* [Extracto]
· · ·

De repente, en 1917 y en un país, Rusia, donde el capitalismo, embrionario, aún no había logrado imponerse, una minoría insurrecta, muy semejante por su composición a los jacobinos, se adueño del poder y, a través del Estado ocupado por ella, se convirtió en el único detentador–colegiado- de los medios de producción, de difusión y de represión. A lo largo de los años, esa minoría combatiente se fue transformando en una oligarquía tecnoburocrática cerrada, que supo realizar un capitalismo perfecto, evitando los escollos del liberalismo. Fuera de ella, sólo había proletarios indefensos, cuyos sindicatos no eran sino instrumentos de poder del Estado-patrón.
Entre el capitalismo liberal y el capitalismo estatal no existía, pues, -ni existe- otra diferencia que la que procede de distintos grados de cohesión y eficacia. Tal diferencia era más marcada que hoy en vísperas de la segunda guerra mundial. Desde aquel entonces, y especialmente en los últimos años, el sistema soviético se ha ido liberalizando hasta reintroducir el lucro y la competencia entre las empresas, mientras que el sistema liberal se iba endureciendo como consecuencia de la guerra, con intervención cada vez mayor del Estado en la conducción de la vida económica.
VI Bis
EL SINDICALISMO
No se podía esperar, por supuesto, que los asalariados aceptaran pasivamente la situación que se les imponía. Muy pronto, proletarios más conscientes y más valientes que los demás empezaron a organizarse para la lucha. No constituían sino una minoría ínfima, pero dura y decidida. Con un heroísmo digno de los tiempos homéricos, como muy bien dijo Jorge Sorel, supieron interpretar a la clase obrera y alzarse contra el sistema democapitalista. Como un ejercito en guerra, en medio de la incomprensión y, a menudo, de la hostilidad de sus compañeros de miseria, subieron al asalto del Estado burgués, con la única arma de que disponían: la huelga. Arma insuficiente, ésta, por cierto. Pues los patronos, dueños del poder comunitario, recurrieron a la policía y, de ser preciso, al Ejército. El sindicalismo revolucionario, como tal, fracasó.
Paradójicamente, los héroes de la lucha de clases consiguieron, sin embargo, una serie de victorias en el terreno en que menos las buscaban. Las huelgas aisladas –pues la misma condición proletaria nunca permitió llevar a cabo los grandes proyectos de huelga general- no inquietaban sobre manera al Estado burgués, pero sí perjudicaban a los patrones contra los cuales se hacías. Para quitar a los líderes revolucionarios el apoyo de la masa de los asalariados, basta con ceder ante sus reivindicaciones materiales y aumentar un tanto los salarios. Las condiciones de vida y de trabajo de los obreros empezaron así a mejorar. No faltaron entonces dirigentes sindicalistas para pensar que más valía abandonar un combate sin esperanza y negociar con la burguesía la incorporación pacífica del proletariado al sistema vigente, a cambio de ventajas cada vez mayores. Los héroes dejaron el lugar a mercaderes que sustituyeron la lucha por el regateo y la componenda. El sindicalismo reformista no representaba ningún peligro para la burguesía. Antes al contrario, garantizaba la permanencia del régimen demoplutocrático. Entonces, los sindicatos mediatizados fueron autorizados por ley, ya meros apéndices, ruidosos pero tranquilizadores, del sistema imperante.

· · ·

* [Ejercicio propuesto] Según el extracto, ¿de qué medios se convirtió en único detentador la minoría insurrecta que se adueñó del poder en Rusia en 1917?

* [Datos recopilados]

· · ·

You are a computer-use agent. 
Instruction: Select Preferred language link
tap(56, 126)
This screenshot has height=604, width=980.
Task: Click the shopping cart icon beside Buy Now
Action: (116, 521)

· · ·

* [Respuesta]
- Los medios de producción
- Los medios de difusión
- Los medios de represión